Las cosas no eran desechables. Eran guardables. ¡Los diarios! Servían para todo: para hacer plantillas para las botas de goma, para poner en el piso los días de lluvia, para limpiar vidrios, para envolver. ¡Las veces que nos enterábamos de algún resultado leyendo el diario pegado al trozo de carne o desenvolviendo los huevos que meticulosamente había envuelto en un periódico el tendero del barrio! Y guardábamos el papel plateado de los chocolates y de los cigarros para hacer adornos de navidad y las páginas de los calendarios para hacer cuadros y los goteros de las medicinas por si algún medicamento no traía el cuentagotas y los fósforos usados porque podíamos reutilizarlos estando encendida otra vela, y las cajas de zapatos que se convirtieron en los primeros álbumes de fotos y los mazos de naipes se reutilizaban aunque faltara alguna, con la inscripción a mano en una sota de espada que decía “éste es un 4 de bastos”.
Los cajones guardaban pedazos izquierdos de pinzas de ropa y el ganchito de metal. Con el tiempo, aparecía algún pedazo derecho que esperaba a su otra mitad para convertirse otra vez en una pinza completa. Nos costaba mucho declarar la muerte de nuestros objetos. Y hoy, sin embargo, deciden “matarlos” apenas aparentan dejar de servir.
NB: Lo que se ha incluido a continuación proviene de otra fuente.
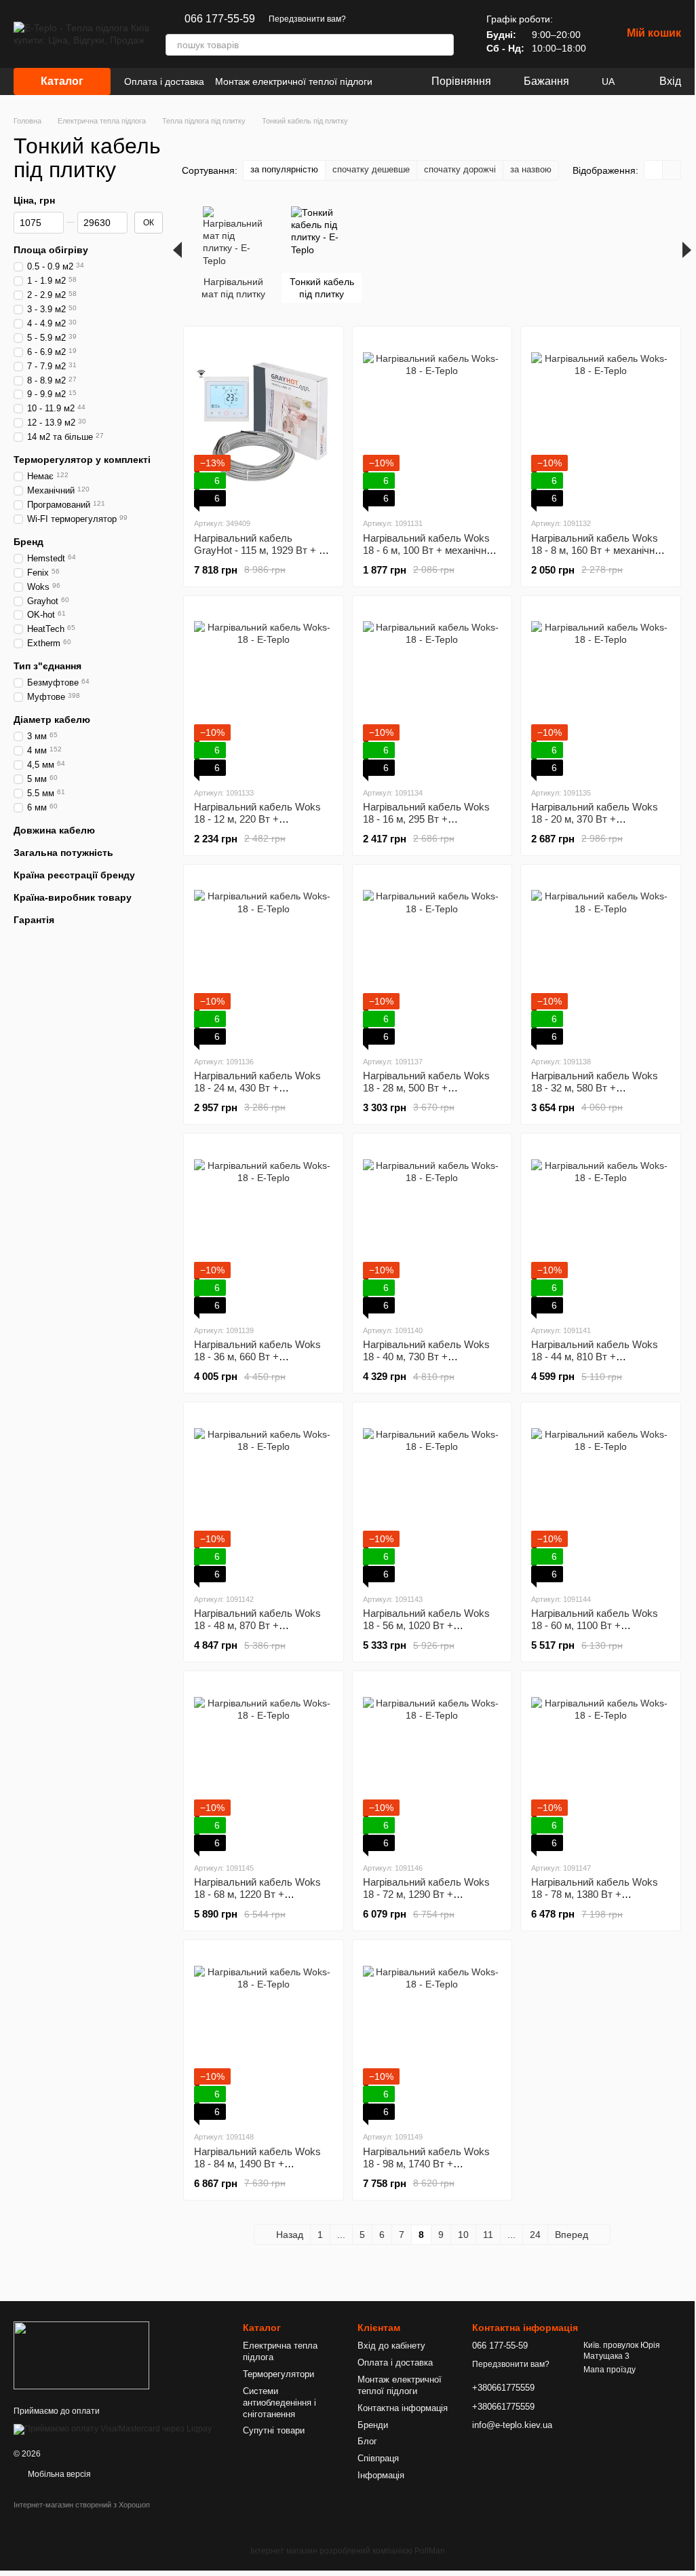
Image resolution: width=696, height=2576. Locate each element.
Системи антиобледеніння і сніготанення (279, 2402)
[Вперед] (686, 250)
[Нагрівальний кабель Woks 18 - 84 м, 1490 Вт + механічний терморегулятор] (263, 2035)
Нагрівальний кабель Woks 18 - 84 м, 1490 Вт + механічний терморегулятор (259, 2164)
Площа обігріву (51, 249)
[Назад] (177, 250)
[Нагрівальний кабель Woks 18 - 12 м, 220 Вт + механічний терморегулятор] (263, 691)
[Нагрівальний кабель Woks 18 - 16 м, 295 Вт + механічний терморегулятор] (432, 691)
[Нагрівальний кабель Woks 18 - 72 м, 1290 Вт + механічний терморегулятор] (432, 1766)
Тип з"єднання (47, 665)
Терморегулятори (278, 2374)
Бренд (28, 541)
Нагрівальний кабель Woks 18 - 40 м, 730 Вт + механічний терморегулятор (427, 1357)
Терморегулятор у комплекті (82, 459)
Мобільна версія (58, 2474)
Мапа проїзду (609, 2369)
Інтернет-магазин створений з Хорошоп (82, 2505)
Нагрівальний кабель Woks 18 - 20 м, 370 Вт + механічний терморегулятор (596, 819)
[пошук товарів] (443, 45)
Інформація (380, 2475)
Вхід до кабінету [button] (391, 2345)
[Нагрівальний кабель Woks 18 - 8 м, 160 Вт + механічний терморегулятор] (600, 421)
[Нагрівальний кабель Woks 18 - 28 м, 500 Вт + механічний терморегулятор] (432, 960)
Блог (367, 2441)
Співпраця (378, 2458)
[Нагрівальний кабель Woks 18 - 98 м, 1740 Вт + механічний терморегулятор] (432, 2035)
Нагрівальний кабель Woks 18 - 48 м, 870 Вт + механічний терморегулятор (259, 1625)
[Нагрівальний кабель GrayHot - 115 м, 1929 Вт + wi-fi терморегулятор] (263, 421)
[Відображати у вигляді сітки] (653, 170)
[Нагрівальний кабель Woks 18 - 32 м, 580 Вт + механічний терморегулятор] (600, 960)
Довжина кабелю (54, 830)
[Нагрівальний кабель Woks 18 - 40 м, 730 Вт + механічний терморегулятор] (432, 1228)
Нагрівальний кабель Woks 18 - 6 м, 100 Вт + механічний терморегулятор (430, 550)
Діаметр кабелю (52, 719)
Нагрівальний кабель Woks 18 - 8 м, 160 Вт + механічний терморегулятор (598, 550)
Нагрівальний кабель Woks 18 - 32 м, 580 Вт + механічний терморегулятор (596, 1088)
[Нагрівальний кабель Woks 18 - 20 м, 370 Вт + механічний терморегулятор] (600, 691)
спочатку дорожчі (460, 169)
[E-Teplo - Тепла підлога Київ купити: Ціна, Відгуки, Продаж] (81, 2354)
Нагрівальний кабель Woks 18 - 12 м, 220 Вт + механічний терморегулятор (259, 819)
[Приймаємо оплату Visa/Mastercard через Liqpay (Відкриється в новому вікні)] (113, 2428)
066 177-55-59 (220, 19)
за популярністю (284, 169)
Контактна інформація (402, 2408)
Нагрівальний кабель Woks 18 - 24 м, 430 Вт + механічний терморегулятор (259, 1088)
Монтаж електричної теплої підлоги (293, 81)
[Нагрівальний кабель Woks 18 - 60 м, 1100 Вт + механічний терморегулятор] (600, 1497)
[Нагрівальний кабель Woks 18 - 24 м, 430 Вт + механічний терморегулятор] (263, 960)
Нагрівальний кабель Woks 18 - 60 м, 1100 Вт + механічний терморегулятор (596, 1625)
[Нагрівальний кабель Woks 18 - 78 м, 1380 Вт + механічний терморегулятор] (600, 1766)
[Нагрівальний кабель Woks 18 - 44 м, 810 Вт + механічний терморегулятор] (600, 1228)
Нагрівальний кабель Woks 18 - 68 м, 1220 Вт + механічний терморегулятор (259, 1894)
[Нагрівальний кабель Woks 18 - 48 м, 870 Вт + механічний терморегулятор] (263, 1497)
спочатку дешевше (371, 169)
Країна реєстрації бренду (74, 875)
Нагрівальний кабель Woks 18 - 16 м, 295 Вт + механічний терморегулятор (427, 819)
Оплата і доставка (164, 81)
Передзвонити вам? (307, 19)
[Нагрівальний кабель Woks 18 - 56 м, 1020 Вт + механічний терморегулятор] (432, 1497)
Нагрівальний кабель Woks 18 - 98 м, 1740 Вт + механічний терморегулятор (427, 2164)
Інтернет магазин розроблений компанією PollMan (347, 2551)
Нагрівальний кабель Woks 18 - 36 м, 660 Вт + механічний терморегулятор (259, 1357)
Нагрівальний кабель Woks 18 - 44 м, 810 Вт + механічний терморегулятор (596, 1357)
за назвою (531, 169)
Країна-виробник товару (73, 897)
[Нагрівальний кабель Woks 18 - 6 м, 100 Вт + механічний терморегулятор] (432, 421)
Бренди (372, 2425)
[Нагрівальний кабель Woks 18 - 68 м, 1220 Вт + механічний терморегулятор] (263, 1766)
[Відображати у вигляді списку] (671, 170)
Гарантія (34, 919)
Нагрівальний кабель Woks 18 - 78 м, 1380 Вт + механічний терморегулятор (596, 1894)
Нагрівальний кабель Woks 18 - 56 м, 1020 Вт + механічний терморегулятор (427, 1625)
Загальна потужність (63, 852)
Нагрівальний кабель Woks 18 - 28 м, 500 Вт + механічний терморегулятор (427, 1088)
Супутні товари (274, 2430)
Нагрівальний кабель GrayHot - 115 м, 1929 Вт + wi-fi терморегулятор (263, 550)
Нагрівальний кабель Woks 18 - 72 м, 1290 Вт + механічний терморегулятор (427, 1894)
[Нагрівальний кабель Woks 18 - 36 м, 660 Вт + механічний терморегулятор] (263, 1228)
Y cuando nos vendieron helados en copitas cuya tapa se convertía en base las pusimos a vivir en el estante de los vasos y de las copas. Las latas de duraznos se volvieron macetas, portalápices y hasta teléfonos. Las primeras botellas de plástico se transformaron en adornos de dudosa belleza y los corchos esperaban pacientemente en un cajón hasta encontrarse con una botella.
Y me muerdo para no hacer un paralelo entre los valores que se desechan y los que preservábamos. Me muero por decir que hoy no sólo los electrodomésticos son desechables; que también el matrimonio y hasta la amistad son descartables. Pero no cometeré la imprudencia de comparar objetos con personas.
Me muerdo para no hablar de la identidad que se va perdiendo, de la memoria colectiva que se va tirando, del pasado efímero. De la moral que se desecha si de ganar dinero se trata. No lo voy a hacer. No voy a mezclar los temas, no voy a decir que a lo perenne lo han vuelto caduco y a lo caduco lo hicieron perenne.